I've been using LispWorks for a bunch of personal projects for a while now. All my projects are typically internet-based. Over time I've been building up a bunch of packages that I thought I'd share! I've found LispWorks (out of the box) to be lacking when it comes to doing work on the internet, so hopefully new-comers will find this and be able to start using it right away.

Anyway, I'm posting a bunch of packages here that I've put up on GitHub. They are all licensed under Apache 2.0, so feel free to use them, fork them, etc. All the code is 100% Lisp. There is no use of FLI, DLL requirements, or code from anyone else (aside from what comes with LispWorks standard).

Definitely email me if you have questions, find a bug, or have a feature request. I certainly have my own feature list of things to continue doing, but knowing others use/need them as well will get my creative juices flowing more....

Enjoy!

1. https://github.com/massung/pl

This is my "package-loader" source. It handles feature requirements, dependency packages, and implementation-specific module requirements. I dislike ASDF and Quicklisp, so this is what I made. It's really designed to be used in conjunction with Git. You don't have to, but all other packages listed here are setup to use this and it helps.
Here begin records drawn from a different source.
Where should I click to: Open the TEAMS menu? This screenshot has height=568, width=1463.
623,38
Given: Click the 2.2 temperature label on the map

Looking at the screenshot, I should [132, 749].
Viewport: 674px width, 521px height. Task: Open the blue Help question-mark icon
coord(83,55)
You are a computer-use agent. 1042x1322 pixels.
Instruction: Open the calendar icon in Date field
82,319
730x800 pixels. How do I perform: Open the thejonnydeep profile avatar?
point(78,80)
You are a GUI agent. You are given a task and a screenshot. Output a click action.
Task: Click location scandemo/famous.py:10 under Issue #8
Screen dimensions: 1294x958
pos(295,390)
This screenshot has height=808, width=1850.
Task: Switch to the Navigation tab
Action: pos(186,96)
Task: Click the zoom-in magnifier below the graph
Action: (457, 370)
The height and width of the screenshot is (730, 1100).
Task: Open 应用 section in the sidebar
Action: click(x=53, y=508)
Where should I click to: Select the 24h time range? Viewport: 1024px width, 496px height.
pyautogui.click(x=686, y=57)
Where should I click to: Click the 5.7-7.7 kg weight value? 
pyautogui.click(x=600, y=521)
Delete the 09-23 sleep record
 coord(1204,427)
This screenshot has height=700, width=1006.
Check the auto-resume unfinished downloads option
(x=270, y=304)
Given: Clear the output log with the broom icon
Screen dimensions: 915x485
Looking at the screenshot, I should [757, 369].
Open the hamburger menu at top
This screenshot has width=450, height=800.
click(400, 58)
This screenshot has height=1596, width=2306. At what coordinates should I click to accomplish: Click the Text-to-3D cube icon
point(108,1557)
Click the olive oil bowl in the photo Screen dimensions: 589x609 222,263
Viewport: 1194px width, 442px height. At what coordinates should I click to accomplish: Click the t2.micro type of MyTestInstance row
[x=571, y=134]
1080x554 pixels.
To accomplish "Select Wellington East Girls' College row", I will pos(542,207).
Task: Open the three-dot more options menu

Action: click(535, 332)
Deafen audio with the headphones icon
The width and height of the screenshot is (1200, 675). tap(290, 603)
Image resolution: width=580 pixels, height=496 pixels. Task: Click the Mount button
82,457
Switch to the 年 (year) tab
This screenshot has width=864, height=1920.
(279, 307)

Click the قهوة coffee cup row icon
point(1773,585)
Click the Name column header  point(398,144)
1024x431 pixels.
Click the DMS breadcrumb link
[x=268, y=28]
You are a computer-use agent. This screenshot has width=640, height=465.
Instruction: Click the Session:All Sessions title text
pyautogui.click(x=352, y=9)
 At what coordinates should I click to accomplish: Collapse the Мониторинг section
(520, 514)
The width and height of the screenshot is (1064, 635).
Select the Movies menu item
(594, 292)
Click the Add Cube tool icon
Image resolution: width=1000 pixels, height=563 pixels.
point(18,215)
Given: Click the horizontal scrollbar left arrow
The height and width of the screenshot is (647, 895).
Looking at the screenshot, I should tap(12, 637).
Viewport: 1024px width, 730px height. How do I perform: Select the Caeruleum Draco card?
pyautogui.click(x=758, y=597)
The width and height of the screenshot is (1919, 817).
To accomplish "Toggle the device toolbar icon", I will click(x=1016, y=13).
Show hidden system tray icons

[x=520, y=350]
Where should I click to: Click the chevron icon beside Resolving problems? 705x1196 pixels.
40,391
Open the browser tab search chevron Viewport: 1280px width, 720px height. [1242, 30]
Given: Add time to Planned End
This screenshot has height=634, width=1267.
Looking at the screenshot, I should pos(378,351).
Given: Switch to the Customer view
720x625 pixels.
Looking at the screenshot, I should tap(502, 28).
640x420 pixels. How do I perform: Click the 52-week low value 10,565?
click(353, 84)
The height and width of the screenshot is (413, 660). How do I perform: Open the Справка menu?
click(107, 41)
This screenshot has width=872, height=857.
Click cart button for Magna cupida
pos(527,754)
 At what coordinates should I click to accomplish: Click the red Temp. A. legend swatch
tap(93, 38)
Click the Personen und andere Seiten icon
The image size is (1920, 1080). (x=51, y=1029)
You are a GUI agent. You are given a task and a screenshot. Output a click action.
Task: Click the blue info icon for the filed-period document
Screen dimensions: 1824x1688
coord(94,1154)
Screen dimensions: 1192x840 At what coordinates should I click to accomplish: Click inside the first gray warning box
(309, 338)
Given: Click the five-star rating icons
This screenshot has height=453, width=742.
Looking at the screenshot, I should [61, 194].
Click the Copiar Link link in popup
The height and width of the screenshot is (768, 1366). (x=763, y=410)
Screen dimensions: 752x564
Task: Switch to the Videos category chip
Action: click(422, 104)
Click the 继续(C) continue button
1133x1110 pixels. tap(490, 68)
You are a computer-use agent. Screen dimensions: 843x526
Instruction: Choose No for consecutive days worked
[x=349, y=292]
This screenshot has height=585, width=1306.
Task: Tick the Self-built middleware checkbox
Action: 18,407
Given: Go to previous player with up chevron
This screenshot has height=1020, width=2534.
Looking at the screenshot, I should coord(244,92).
2. https://github.com/massung/re

This is a Lua-style pattern matching library. It's *very* fast. Most things I list here will use it in one way or another. If you use nothing else, I've found this incredibly useful overall.

3.
https://github.com/massung/lexer

This is a tokenizer that uses the "re" package above. While it can be used alone, it's made to be used with the LispWorks "parsergen" module.

4.
https://github.com/massung/json

A JSON decoder and encoder package that uses the "lexer" package. It's incredibly small and simple.

5.
https://github.com/massung/xml

An XML parser. It handles almost everything in XML (namespaces, doctypes, entities, stylesheets, cdata, comments, etc). It supports querying as well. It is *not* an XML writer, though.

6.
https://github.com/massung/date

An RFC822 and RFC3339 internet date format encoder and decoder. It's pretty strict and adheres to the RFCs for each, though. This one is fairly new, so if you find a bug (likely dealing with time zones), please let me know.

7.
https://github.com/massung/base64

A really simple base64 encoder and decoder. Nothing much that's special here.

8.
https://github.com/massung/http

A complete HTTP client and URL parsing package. URL parsing is complete (scheme, auth, domain, port, path, query, fragment).  Has a bunch of utility functions for query string parsing and creation. URL encoding/decoding, formatting URLs, header parsing, etc. Correctly handles HEAD, GET, DELETE, PUT, POST, and PATCH requests. Correctly uses SSL when required. Has functionality for following redirects. It also handles chunked transfer encoding. There's still more I want to do with this package, like handling gzip content encoding, but it passes almost every test at
http://httpbin.org/ (the two it doesn't is /gzip and /redirect, because httpbin uses a relative path redirect which is against the HTTP spec).

9.
https://github.com/massung/rss

An RSS 2.0 parser. Uses the http and xml packages. I haven't yet found an RSS feed it couldn't fetch (using http) and parse (using xml).